IMMER AM BALL mit Werner Rohrer
17.07.2026 SportBei Redaktionsschluss dieser „Ennstaler“-Ausgabe bog die Fußball-Weltmeisterschaft in die Zielgerade ein. Als erste Mannschaft qualifizierte sich am Dienstagabend Spanien mit einem 2:0-Sieg gegen Frankreich für das sonntägige Finale. Das mit großer Spannung ...
Bei Redaktionsschluss dieser „Ennstaler“-Ausgabe bog die Fußball-Weltmeisterschaft in die Zielgerade ein. Als erste Mannschaft qualifizierte sich am Dienstagabend Spanien mit einem 2:0-Sieg gegen Frankreich für das sonntägige Finale. Das mit großer Spannung erwartete brisante Duell hielt leider nicht, was es im Vorfeld versprach. Die Spanier dominierten das Match klar und spielten die zahnlosen Franzosen förmlich an die Wand. Nach den bisherigen Auftritten konnte man fast nicht glauben, dass Frankreich so hilflos agierte. Man muss aber sagen, dass Spanien zurzeit einen begeisternden Fußball spielt, und die Mannschaft ist für mich auch im Endspiel in der Favoritenrolle.

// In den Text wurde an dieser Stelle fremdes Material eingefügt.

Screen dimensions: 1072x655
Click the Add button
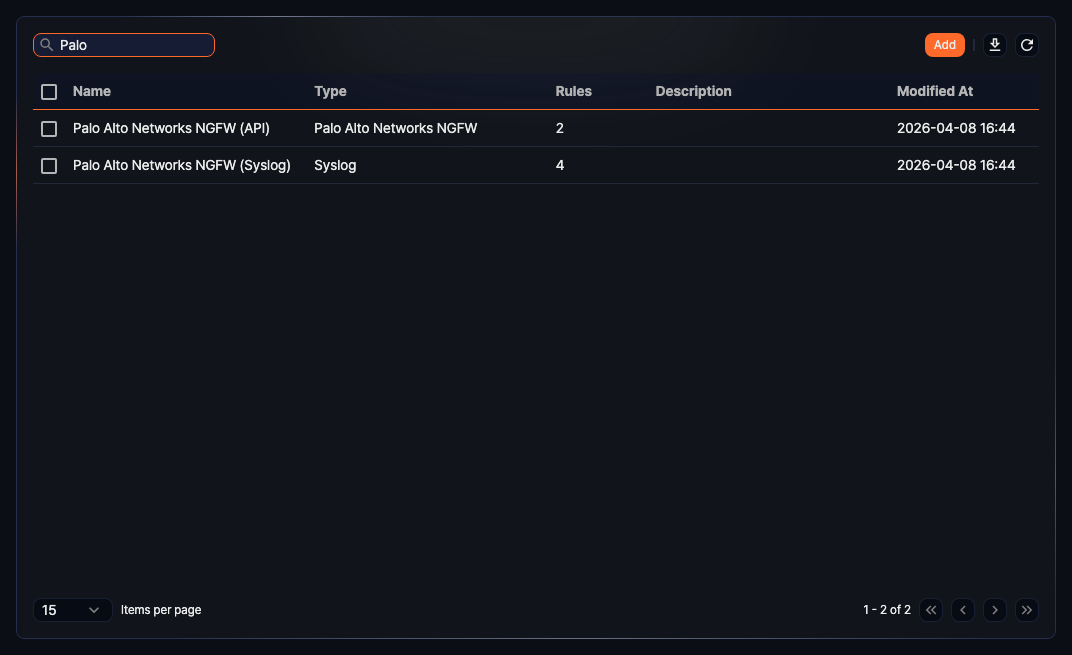(944, 44)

Der zweite Finalist wurde am Mittwochabend im Spiel zwischen England und Argentinien ermittelt. Sollten die Südamerikaner das Match gewonnen haben, hätte Österreich gegen die zwei Finalisten verloren. Unsere Nationalmannschaft spielte eine solide WM, ohne dabei aber zu glänzen. Mit dem Erreichen des Sechzehntelfinales wurde zumindest das Plansoll erreicht. Fakt ist, dass die Elf von Trainer Ralf Rangnick in keinem Spiel an die starken Leistungen bei der EM 2024 anschließen konnte.

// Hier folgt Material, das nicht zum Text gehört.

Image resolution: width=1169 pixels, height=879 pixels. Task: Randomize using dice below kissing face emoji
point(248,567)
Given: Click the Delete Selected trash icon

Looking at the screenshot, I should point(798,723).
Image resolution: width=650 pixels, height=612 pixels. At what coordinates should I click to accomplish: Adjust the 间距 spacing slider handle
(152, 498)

Entgegen vieler kritischer Stimmen im Vorfeld war die WM 2026 ein großer Erfolg. Die Stimmung in den Stadien sowie bei den vielen Public Viewings in den Teilnehmerländern war großartig. Unter anderem waren die mit dem Erreichen des Viertelfinales so erfolgreichen Norweger mit ihren Wikingerrudern in aller Munde. Sportlich gesehen zeigten die kleinen Fußballnationen mit herzerfrischendem Fußball, dass sie stark aufgeholt haben – DR Kongo und Kap Verde schafften es bis ins Sechzehntelfinale. Am Ende setzten sich die großen Fußballnationen aber durch. Dabei gab es mit dem Erreichen des Semifinales durch die ersten vier Teams der Weltrangliste eine Premiere bei der bisher größten WM-Endrunde. Von den Topnationen mussten Deutschland und Brasilien vorzeitig die Koffer packen.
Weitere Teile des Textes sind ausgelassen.